++++ Extracted entries ++++

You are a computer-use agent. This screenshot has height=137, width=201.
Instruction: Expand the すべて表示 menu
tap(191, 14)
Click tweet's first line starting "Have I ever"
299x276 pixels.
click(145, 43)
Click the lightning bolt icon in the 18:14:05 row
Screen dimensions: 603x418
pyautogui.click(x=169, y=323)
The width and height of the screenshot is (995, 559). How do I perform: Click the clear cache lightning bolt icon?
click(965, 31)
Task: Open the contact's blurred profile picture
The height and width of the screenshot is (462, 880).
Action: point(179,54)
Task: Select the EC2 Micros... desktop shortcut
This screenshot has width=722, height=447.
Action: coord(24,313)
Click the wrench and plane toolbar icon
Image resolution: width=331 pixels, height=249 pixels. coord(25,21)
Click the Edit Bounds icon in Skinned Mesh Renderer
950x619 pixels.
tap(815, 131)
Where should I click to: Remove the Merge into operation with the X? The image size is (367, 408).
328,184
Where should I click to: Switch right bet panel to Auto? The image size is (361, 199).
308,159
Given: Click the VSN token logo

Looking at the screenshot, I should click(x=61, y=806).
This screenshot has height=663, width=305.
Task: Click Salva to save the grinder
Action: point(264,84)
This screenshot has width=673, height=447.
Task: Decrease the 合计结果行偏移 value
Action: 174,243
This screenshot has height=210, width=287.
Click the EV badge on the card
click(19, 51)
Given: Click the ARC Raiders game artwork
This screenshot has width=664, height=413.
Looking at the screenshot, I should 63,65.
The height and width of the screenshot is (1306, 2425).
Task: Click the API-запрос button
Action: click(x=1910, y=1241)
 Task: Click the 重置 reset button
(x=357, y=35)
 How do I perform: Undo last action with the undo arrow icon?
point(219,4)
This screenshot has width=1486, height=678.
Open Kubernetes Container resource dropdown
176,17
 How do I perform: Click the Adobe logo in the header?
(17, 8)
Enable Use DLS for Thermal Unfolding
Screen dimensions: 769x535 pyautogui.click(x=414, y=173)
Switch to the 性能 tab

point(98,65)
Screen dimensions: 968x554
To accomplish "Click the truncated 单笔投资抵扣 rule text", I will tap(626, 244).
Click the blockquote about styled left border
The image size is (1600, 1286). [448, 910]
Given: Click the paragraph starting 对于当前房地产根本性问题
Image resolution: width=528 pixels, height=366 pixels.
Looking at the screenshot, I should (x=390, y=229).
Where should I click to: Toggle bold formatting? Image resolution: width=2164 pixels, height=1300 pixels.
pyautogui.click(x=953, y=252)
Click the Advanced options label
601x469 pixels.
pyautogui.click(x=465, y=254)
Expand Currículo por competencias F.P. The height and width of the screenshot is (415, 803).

++++

> **Your instructions**:
Put every line of the material above into a JSON list of strings, one string per line, and leave out the blank lines.

> **Response to this task**:
[
  "You are a computer-use agent. This screenshot has height=137, width=201.",
  "Instruction: Expand the すべて表示 menu",
  "tap(191, 14)",
  "Click tweet's first line starting \"Have I ever\"",
  "299x276 pixels.",
  "click(145, 43)",
  "Click the lightning bolt icon in the 18:14:05 row",
  "Screen dimensions: 603x418",
  "pyautogui.click(x=169, y=323)",
  "The width and height of the screenshot is (995, 559). How do I perform: Click the clear cache lightning bolt icon?",
  "click(965, 31)",
  "Task: Open the contact's blurred profile picture",
  "The height and width of the screenshot is (462, 880).",
  "Action: point(179,54)",
  "Task: Select the EC2 Micros... desktop shortcut",
  "This screenshot has width=722, height=447.",
  "Action: coord(24,313)",
  "Click the wrench and plane toolbar icon",
  "Image resolution: width=331 pixels, height=249 pixels. coord(25,21)",
  "Click the Edit Bounds icon in Skinned Mesh Renderer",
  "950x619 pixels.",
  "tap(815, 131)",
  "Where should I click to: Remove the Merge into operation with the X? The image size is (367, 408).",
  "328,184",
  "Where should I click to: Switch right bet panel to Auto? The image size is (361, 199).",
  "308,159",
  "Given: Click the VSN token logo",
  "Looking at the screenshot, I should click(x=61, y=806).",
  "This screenshot has height=663, width=305.",
  "Task: Click Salva to save the grinder",
  "Action: point(264,84)",
  "This screenshot has width=673, height=447.",
  "Task: Decrease the 合计结果行偏移 value",
  "Action: 174,243",
  "This screenshot has height=210, width=287.",
  "Click the EV badge on the card",
  "click(19, 51)",
  "Given: Click the ARC Raiders game artwork",
  "This screenshot has width=664, height=413.",
  "Looking at the screenshot, I should 63,65.",
  "The height and width of the screenshot is (1306, 2425).",
  "Task: Click the API-запрос button",
  "Action: click(x=1910, y=1241)",
  " Task: Click the 重置 reset button",
  "(x=357, y=35)",
  " How do I perform: Undo last action with the undo arrow icon?",
  "point(219,4)",
  "This screenshot has width=1486, height=678.",
  "Open Kubernetes Container resource dropdown",
  "176,17",
  " How do I perform: Click the Adobe logo in the header?",
  "(17, 8)",
  "Enable Use DLS for Thermal Unfolding",
  "Screen dimensions: 769x535 pyautogui.click(x=414, y=173)",
  "Switch to the 性能 tab",
  "point(98,65)",
  "Screen dimensions: 968x554",
  "To accomplish \"Click the truncated 单笔投资抵扣 rule text\", I will tap(626, 244).",
  "Click the blockquote about styled left border",
  "The image size is (1600, 1286). [448, 910]",
  "Given: Click the paragraph starting 对于当前房地产根本性问题",
  "Image resolution: width=528 pixels, height=366 pixels.",
  "Looking at the screenshot, I should (x=390, y=229).",
  "Where should I click to: Toggle bold formatting? Image resolution: width=2164 pixels, height=1300 pixels.",
  "pyautogui.click(x=953, y=252)",
  "Click the Advanced options label",
  "601x469 pixels.",
  "pyautogui.click(x=465, y=254)",
  "Expand Currículo por competencias F.P. The height and width of the screenshot is (415, 803)."
]